*** Opening Listed records ***
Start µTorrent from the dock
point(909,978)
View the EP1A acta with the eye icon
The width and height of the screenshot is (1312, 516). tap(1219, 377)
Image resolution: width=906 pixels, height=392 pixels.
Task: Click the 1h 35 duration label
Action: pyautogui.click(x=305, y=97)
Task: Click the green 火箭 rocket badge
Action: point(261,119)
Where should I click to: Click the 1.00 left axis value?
*** Closing Listed records ***
Task details
Output every entry exactly.

Exercise answer
Start µTorrent from the dock
point(909,978)
View the EP1A acta with the eye icon
The width and height of the screenshot is (1312, 516). tap(1219, 377)
Image resolution: width=906 pixels, height=392 pixels.
Task: Click the 1h 35 duration label
Action: pyautogui.click(x=305, y=97)
Task: Click the green 火箭 rocket badge
Action: point(261,119)
Where should I click to: Click the 1.00 left axis value?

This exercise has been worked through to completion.